Tethered test image - "Free Trapper" bronze by Keith Christie
Tethering the Fujifilm X-T2
Historically, tethering the Fujifilm X-T1 and X-T2 has been a painful experience. You had a choice of using Fujifilm's HS-V5 software, which was unpopular, or using Adobe Lightroom, which was painfully slow. To tether in Lightroom you need to purchase a plug-in from Fujifilm through the Adobe plug-in site (https://creative.adobe.com/addons/search?q=fujifilm). Not as easy or economical as just hooking up a late model Canikon to your computer and blasting away because Lightroom supported those manufacturers out of the box. If you were a Capture One user...forget about it, C1 would read Fuji files, but would not tether Fujifilm cameras.
As of April 2017, the situation has improved. Lightroom's tethering speed of Fujifilm files is better and Capture One can be made to work. Historically, Lightroom's tethering speed of Fujifilm files was poor, taking about ten seconds to transfer a file and display it. With the current release, the average transfer speed, from shutter trigger to displayed imaged on a 2014 Macbook Pro was three seconds. Lossless compressed raw files were about a quarter of a second (.25) faster, transferring and displaying in 2.75 seconds. Those are very usable speeds.
For Capture One users (and other software that can monitor a hot folder), Fujifilm has released a little piece of software called X-Acquire (http://www.fujifilm.com/news/n170222_04.html).
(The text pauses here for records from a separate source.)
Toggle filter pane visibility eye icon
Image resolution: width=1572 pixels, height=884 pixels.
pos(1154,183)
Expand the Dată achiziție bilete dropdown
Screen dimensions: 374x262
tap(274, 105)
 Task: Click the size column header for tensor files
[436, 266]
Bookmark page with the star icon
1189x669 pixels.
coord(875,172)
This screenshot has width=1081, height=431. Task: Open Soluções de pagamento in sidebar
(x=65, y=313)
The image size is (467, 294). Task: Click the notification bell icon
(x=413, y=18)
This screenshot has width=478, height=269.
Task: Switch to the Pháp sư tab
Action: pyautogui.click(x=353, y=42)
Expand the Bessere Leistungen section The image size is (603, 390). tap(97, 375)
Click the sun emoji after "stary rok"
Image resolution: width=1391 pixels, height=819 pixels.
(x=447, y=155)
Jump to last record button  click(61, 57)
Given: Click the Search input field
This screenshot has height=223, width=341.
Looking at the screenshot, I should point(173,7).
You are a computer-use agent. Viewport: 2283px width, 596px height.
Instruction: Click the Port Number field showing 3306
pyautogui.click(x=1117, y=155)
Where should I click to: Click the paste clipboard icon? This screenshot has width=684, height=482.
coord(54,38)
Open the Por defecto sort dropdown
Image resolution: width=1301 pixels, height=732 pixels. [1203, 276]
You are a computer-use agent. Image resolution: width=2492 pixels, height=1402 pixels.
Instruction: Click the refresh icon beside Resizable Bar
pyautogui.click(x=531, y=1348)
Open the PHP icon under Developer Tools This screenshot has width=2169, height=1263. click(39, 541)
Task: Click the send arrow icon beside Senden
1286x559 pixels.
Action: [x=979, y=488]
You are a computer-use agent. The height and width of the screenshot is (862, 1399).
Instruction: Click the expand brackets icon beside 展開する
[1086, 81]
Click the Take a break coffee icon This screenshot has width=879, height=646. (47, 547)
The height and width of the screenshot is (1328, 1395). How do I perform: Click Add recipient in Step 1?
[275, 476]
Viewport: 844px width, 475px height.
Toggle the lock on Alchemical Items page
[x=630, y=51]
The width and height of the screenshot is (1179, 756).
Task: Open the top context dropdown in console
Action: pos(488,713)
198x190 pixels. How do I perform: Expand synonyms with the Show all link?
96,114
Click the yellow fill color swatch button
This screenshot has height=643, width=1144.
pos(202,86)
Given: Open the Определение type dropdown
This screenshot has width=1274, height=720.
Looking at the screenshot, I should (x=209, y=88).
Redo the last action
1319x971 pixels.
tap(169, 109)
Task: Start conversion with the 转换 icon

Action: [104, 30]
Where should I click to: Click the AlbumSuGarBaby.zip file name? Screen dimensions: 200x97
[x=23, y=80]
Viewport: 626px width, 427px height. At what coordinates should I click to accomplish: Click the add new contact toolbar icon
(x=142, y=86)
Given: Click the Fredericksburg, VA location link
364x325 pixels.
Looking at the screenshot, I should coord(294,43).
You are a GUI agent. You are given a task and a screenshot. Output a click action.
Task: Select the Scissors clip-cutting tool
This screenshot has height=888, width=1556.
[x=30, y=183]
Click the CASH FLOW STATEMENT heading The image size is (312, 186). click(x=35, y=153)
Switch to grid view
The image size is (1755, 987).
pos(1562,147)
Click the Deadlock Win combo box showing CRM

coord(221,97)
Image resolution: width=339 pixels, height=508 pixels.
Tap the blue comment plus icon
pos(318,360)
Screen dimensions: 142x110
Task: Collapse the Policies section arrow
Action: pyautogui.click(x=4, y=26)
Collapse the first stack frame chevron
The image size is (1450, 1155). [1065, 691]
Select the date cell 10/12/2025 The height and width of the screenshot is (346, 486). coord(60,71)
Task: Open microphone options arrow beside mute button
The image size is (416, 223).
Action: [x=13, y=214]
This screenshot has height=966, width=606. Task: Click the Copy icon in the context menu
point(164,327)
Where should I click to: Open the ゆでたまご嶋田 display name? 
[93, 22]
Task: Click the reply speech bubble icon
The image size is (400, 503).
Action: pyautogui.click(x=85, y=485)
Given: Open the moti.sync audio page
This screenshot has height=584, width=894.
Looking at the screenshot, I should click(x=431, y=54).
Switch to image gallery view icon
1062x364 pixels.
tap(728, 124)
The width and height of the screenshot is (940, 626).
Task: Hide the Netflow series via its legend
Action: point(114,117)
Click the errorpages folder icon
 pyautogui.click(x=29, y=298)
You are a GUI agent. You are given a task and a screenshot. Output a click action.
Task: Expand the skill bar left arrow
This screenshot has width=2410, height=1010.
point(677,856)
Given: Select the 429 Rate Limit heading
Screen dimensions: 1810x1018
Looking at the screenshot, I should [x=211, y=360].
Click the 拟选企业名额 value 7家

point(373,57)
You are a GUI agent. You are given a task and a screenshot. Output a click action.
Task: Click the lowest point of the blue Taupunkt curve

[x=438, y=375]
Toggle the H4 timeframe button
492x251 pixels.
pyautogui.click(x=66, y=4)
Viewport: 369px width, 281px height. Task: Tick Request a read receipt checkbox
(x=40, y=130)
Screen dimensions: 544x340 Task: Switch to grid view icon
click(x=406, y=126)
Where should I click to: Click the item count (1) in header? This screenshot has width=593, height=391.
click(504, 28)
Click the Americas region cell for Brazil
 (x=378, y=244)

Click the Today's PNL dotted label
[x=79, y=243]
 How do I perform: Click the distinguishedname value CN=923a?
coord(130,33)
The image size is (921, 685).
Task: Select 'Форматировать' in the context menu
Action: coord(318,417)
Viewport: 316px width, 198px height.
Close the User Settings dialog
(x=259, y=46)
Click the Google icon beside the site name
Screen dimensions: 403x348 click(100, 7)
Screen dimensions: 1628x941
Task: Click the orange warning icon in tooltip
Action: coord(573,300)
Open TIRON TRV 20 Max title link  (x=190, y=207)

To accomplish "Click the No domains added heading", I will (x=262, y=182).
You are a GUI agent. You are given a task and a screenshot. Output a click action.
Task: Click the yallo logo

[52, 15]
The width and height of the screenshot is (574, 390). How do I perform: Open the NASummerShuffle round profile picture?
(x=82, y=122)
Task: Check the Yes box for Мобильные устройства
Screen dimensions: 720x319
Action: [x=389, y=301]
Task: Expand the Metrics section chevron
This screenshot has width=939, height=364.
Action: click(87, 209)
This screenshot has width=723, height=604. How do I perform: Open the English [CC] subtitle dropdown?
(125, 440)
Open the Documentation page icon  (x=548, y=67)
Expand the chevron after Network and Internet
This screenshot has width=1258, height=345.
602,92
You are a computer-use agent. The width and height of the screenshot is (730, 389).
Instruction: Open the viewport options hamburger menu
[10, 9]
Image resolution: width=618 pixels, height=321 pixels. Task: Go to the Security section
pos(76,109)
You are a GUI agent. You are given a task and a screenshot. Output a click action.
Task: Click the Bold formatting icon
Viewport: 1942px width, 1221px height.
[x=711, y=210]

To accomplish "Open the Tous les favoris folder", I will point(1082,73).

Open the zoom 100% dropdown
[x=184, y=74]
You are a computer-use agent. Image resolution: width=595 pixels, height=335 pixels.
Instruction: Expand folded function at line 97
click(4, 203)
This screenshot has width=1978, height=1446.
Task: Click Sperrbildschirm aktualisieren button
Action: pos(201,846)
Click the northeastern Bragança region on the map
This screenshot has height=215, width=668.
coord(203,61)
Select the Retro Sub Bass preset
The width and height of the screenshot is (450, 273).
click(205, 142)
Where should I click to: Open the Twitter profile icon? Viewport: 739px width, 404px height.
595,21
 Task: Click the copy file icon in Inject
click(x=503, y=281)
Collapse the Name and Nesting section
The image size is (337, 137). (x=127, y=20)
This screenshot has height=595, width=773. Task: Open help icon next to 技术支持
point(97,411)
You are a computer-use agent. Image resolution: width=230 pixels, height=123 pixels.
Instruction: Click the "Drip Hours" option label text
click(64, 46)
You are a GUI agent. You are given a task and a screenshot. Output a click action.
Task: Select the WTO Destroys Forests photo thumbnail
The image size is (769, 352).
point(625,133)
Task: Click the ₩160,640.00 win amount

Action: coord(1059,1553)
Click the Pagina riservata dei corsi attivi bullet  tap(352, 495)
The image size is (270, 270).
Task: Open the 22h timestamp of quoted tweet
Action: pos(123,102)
Available on both Windows and Macintosh platforms, X-Acquire does one task very well, it transfers files from the X-T1, X-T2, and GFX cameras to a computer. It works fast, on the MBP using a USB3 cable, X-Acquire transferred uncompressed 50 megabyte raw files from an X-T2 in about 2.5 seconds (displayed in Finder). If you configure Capture One to use a hot folder, the average time from shutter release to an imported and displayed image in Capture One was 3.3 seconds (currently uncompressed RAW files only). Again, a usable solution.
Hooray! The ability to use Capture One for tethering the X-T2 is important to those of us that use it in the studio.
I set the X-T2 upon a tripod and manually focused on a static scene. Leaving the camera in full manual (no autofocus, no autoexposure) while tethered to the Macbook Pro, I triggered ten individual shots, timing each shot with a stopwatch. The stopwatch was started at the same time as the shutter was triggered and stopped when the image would display on the computer. There was human variation in the start/stop, so the numbers are not exact.